China stock market: Consumer staples, healthcare and IT firms lift China stocks

SHANGHAI: China stocks closed up on Friday as consumer staples, information technology and healthcare firms gained, while the real estate sector witnessed its worst week since February 2018 on a planned tax scheme.

The blue-chip CSI300 index rose 0.9%, to 4,908.77, while the Shanghai Composite Index gained 0.8% to 3,547.34 points.

For the week, the CSI300 index lost 1%, the most in five weeks. The Shanghai Composite Index shed 1%, the biggest weekly decline in one month.

The tech-focused STAR50 Index finished up nearly 3%.

Shares in consumer staples, information technology and healthcare gained between 1.6% and 2.2%.

The media sub-index surged 3.5%, fuelled by the theme of “Metaverse”.

Facebook Inc is now called Meta, the company said on Thursday, in a rebrand that focuses on building the “metaverse”, a shared virtual environment that it bets will be the successor to the mobile internet.

Shares of Chinese real estate firms dropped for a fifth straight session, losing 3.5%.

For the week, they were down 11.5%, the most since February 2018.

- [Data to examine]
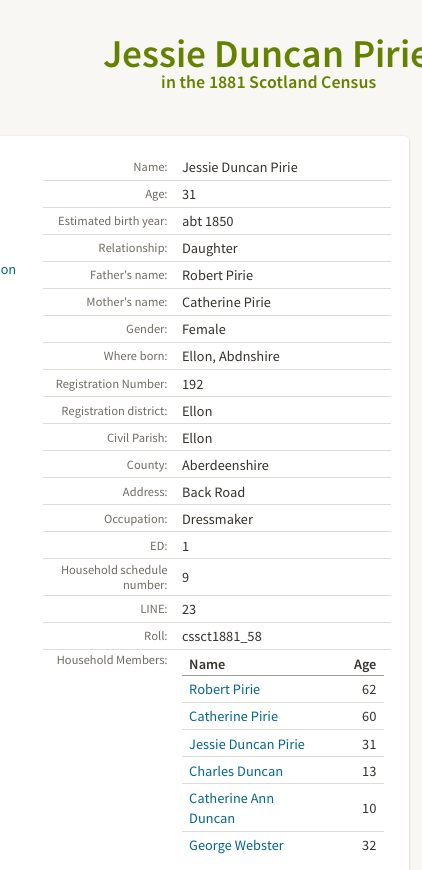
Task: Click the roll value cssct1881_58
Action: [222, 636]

* * *

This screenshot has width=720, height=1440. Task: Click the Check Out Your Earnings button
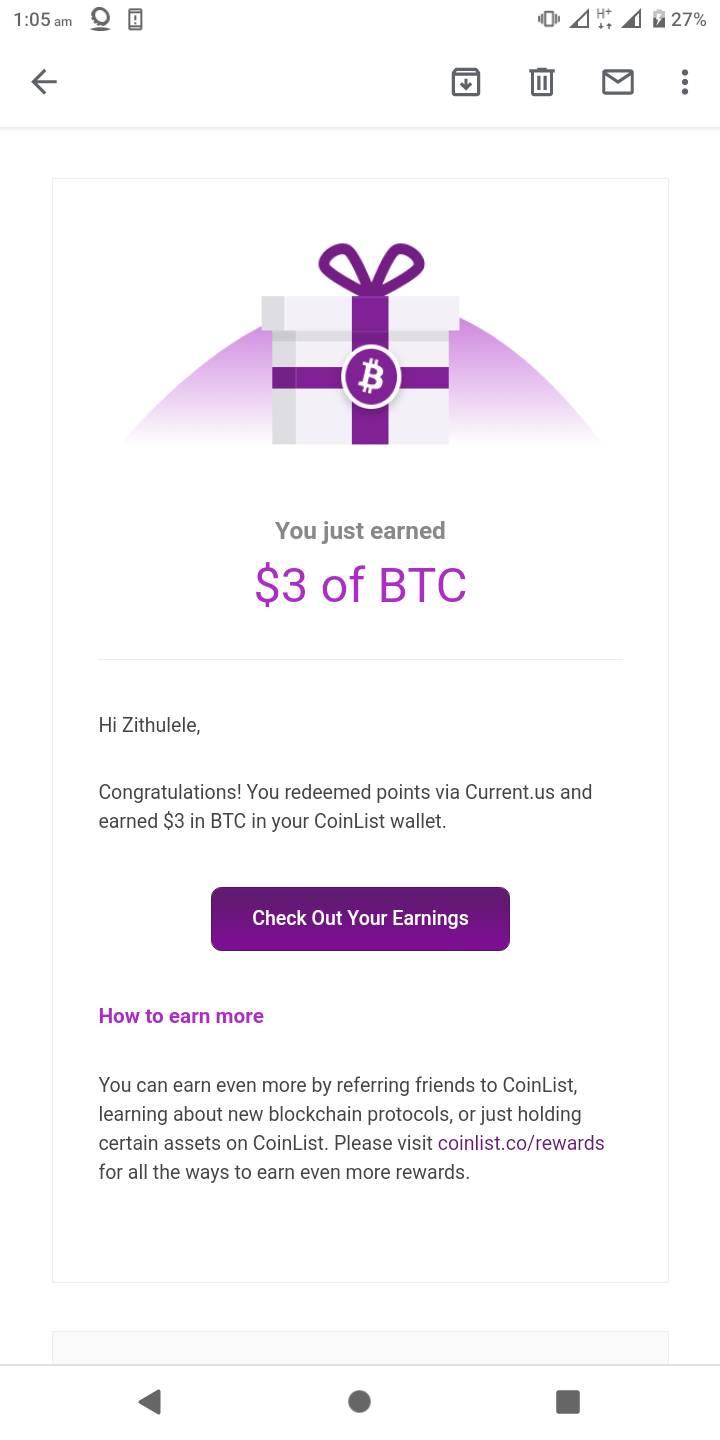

--

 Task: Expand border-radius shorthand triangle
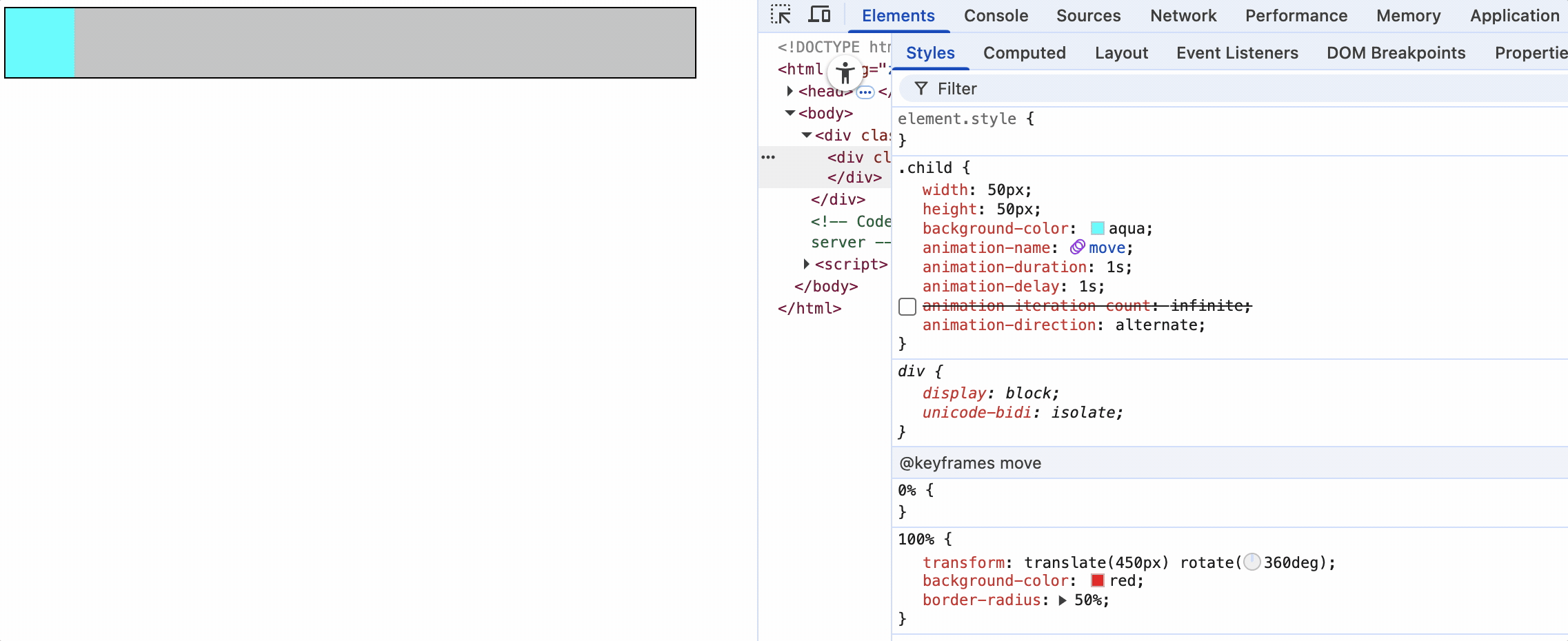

- [Work order A]
Answer these about the China stock market report:
(i) At what level did the Shanghai Composite Index close on Friday?
(ii) How much did the tech-focused STAR50 Index finish up?
(iii) How far were shares of Chinese real estate firms down for the week?
- [Work order B] From the China stock market report, return the passage that begins at the words "China stock market: Consumer" and stops after "in one month.", copied without any changes.
The records play no part in what comes next.

- [Answer section A]
(i) 3,547.34 points
(ii) Nearly 3%
(iii) 11.5%

- [Answer section B]
China stock market: Consumer staples, healthcare and IT firms lift China stocks

SHANGHAI: China stocks closed up on Friday as consumer staples, information technology and healthcare firms gained, while the real estate sector witnessed its worst week since February 2018 on a planned tax scheme.

The blue-chip CSI300 index rose 0.9%, to 4,908.77, while the Shanghai Composite Index gained 0.8% to 3,547.34 points.

For the week, the CSI300 index lost 1%, the most in five weeks. The Shanghai Composite Index shed 1%, the biggest weekly decline in one month.